##### Records for processing #####

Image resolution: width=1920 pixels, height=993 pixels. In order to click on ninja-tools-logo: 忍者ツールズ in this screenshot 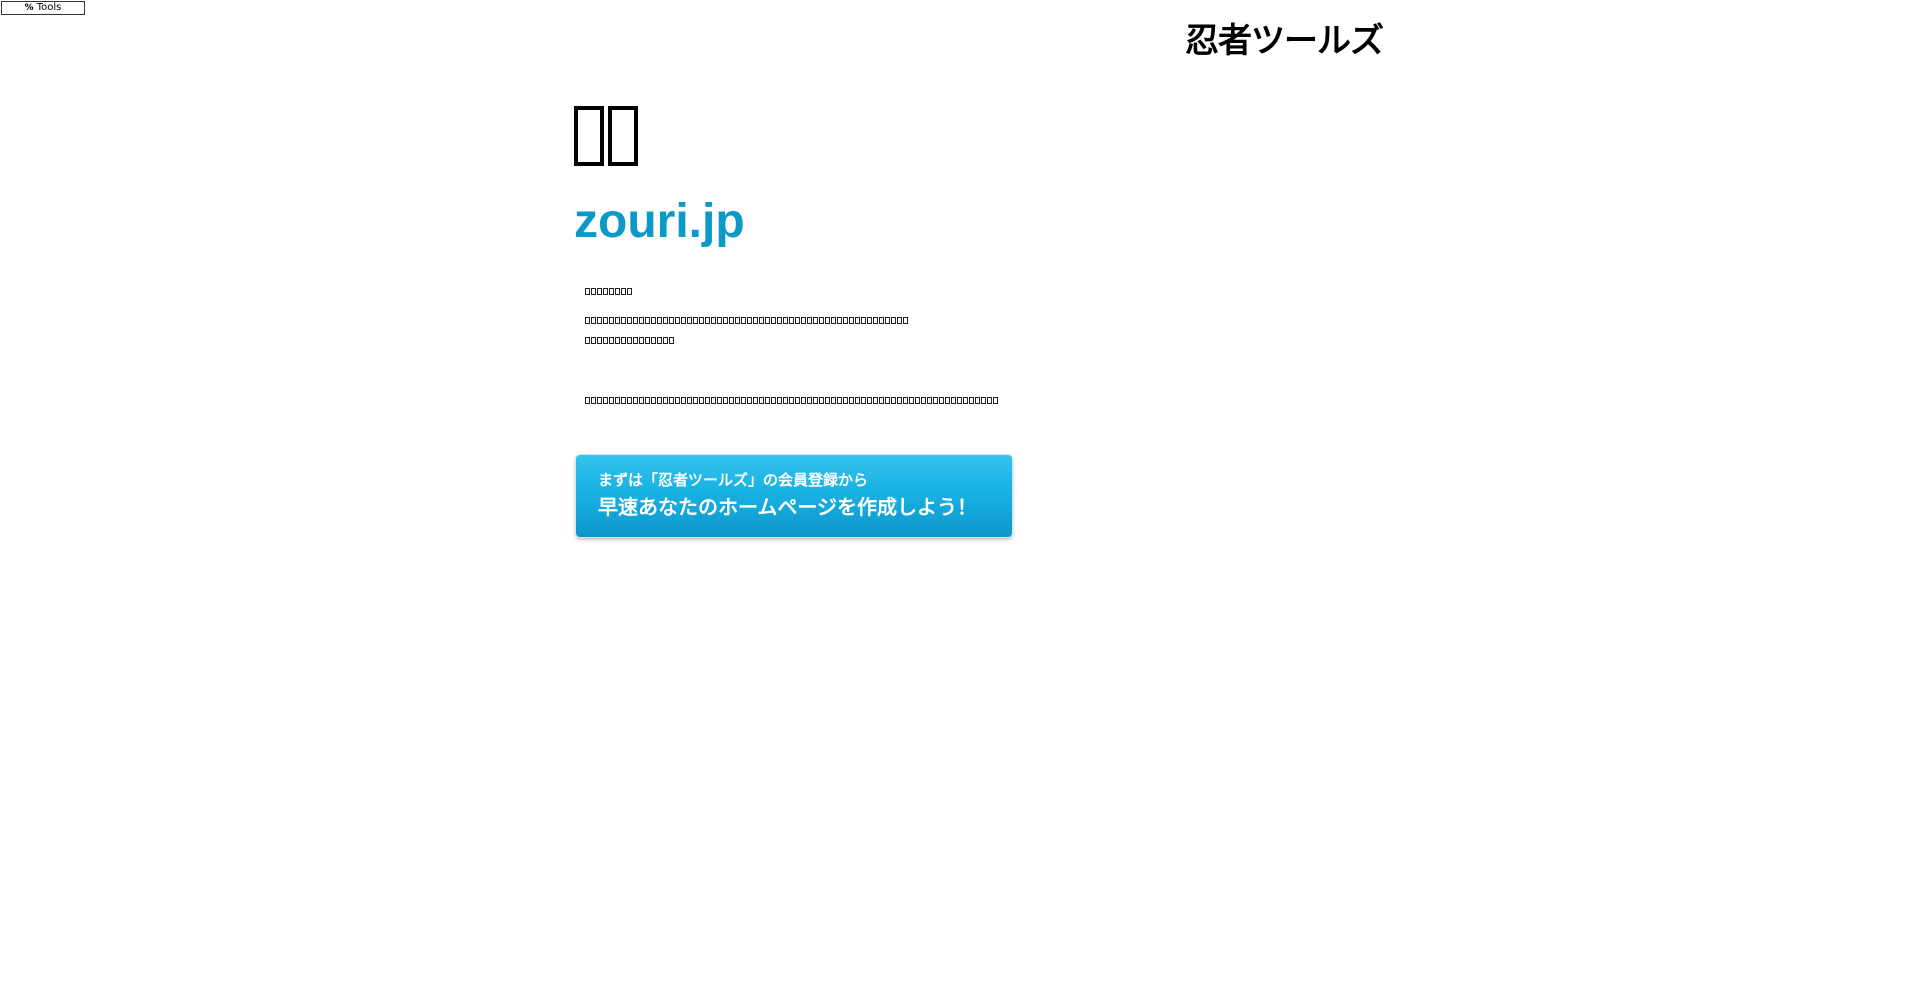, I will do `click(1284, 40)`.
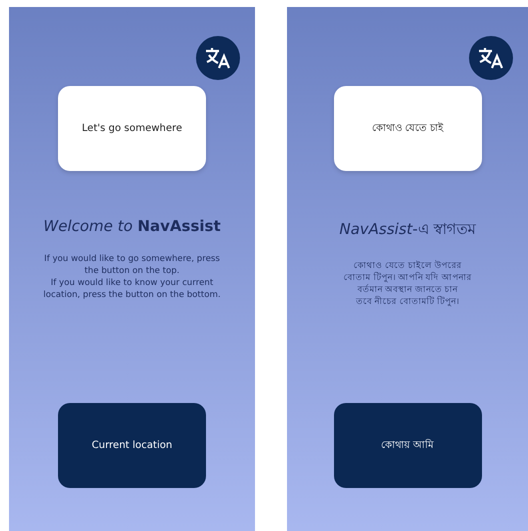 Image resolution: width=528 pixels, height=531 pixels. What do you see at coordinates (407, 284) in the screenshot?
I see `instructions-text: কোথাও যেতে চাইলে উপরের বোতাম টিপুন। আপনি যদি আপনার বর্তমান অবস্থান জানতে চান তবে নীচের বোতামটি টিপুন।` at bounding box center [407, 284].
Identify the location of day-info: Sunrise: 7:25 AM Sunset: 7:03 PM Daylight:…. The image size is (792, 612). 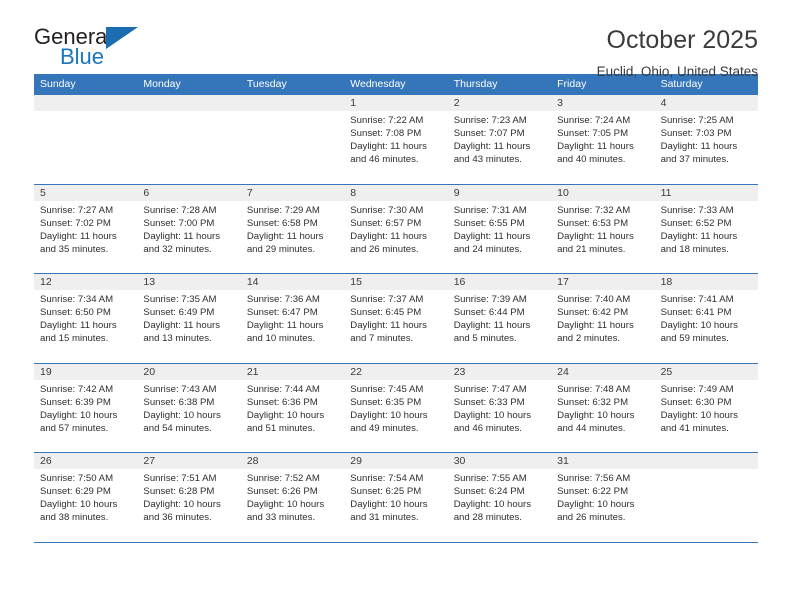
(706, 138).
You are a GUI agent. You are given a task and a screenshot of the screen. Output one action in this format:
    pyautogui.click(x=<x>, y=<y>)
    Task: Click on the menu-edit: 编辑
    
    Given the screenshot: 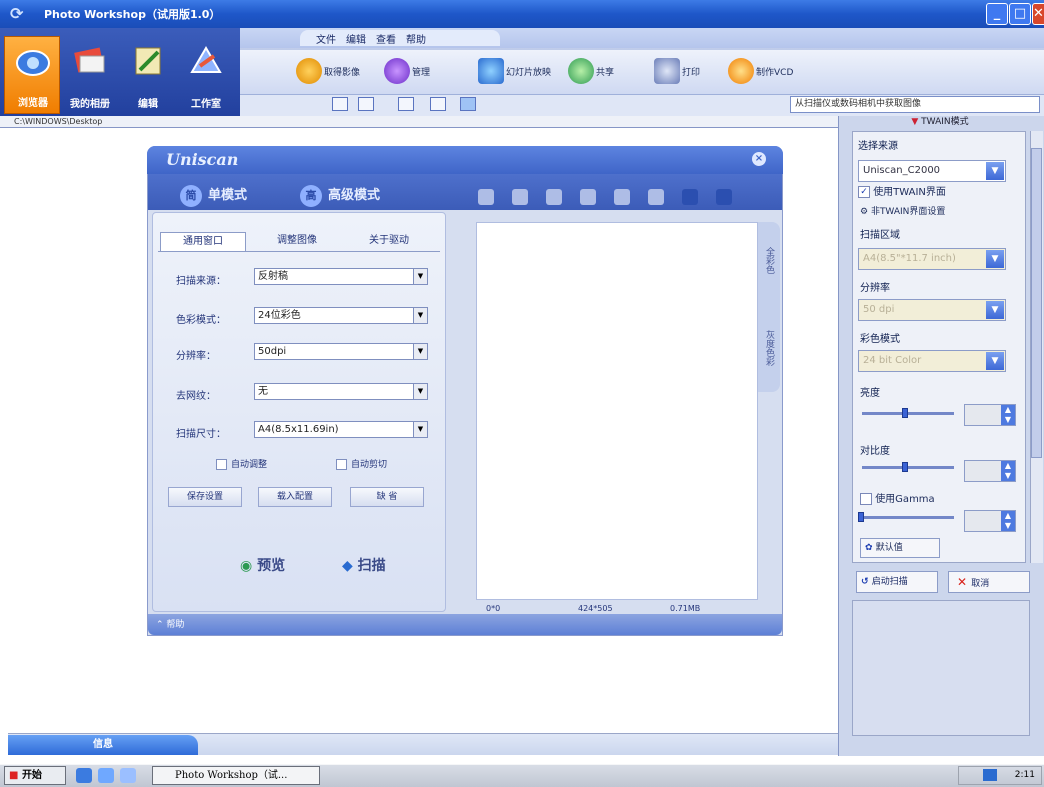 What is the action you would take?
    pyautogui.click(x=356, y=38)
    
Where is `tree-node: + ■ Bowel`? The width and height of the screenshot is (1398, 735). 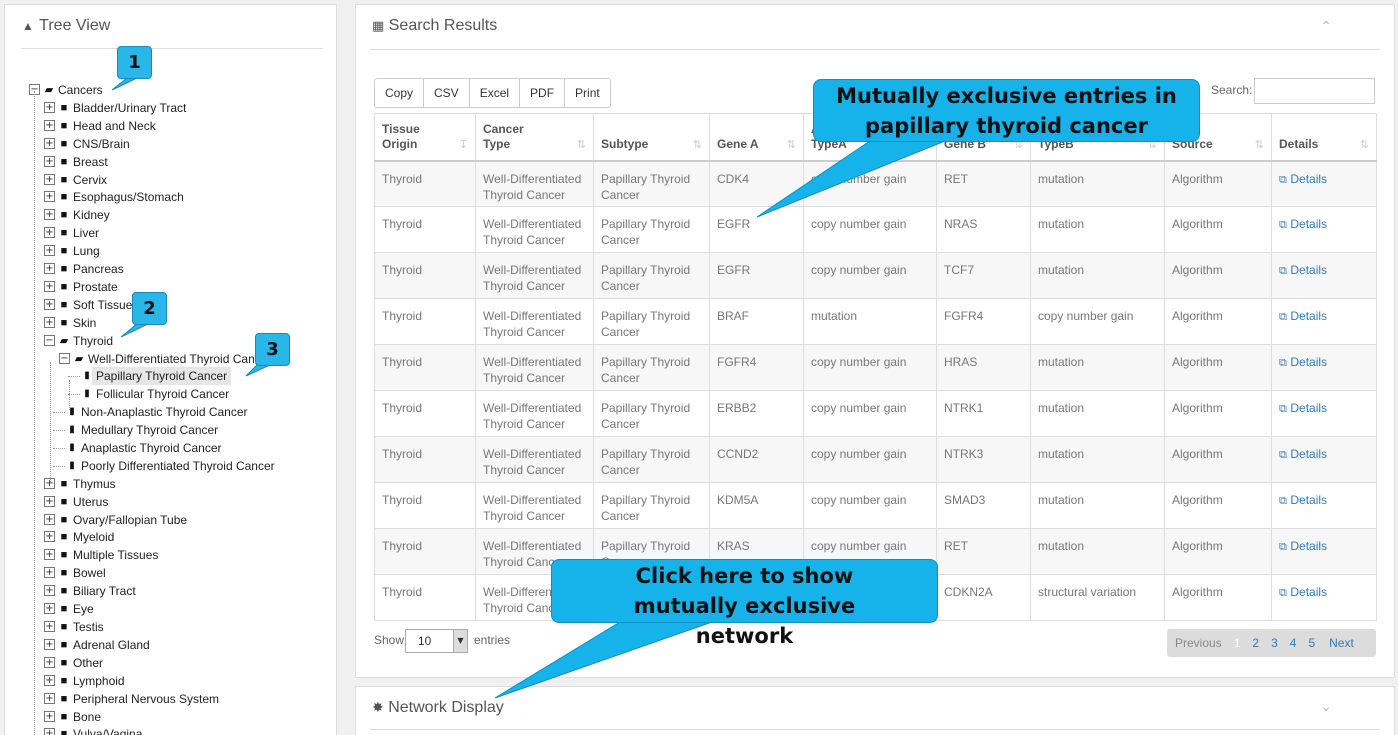
tree-node: + ■ Bowel is located at coordinates (170, 573).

#####

§ **Exercise brief**
Return the stretch of the listing from the line containing "is (1398, 735)." through the end of the listing, copied word for word and with the pictures left out.

§ **Task output**
Where is `tree-node: + ■ Bowel`? The width and height of the screenshot is (1398, 735). 
tree-node: + ■ Bowel is located at coordinates (170, 573).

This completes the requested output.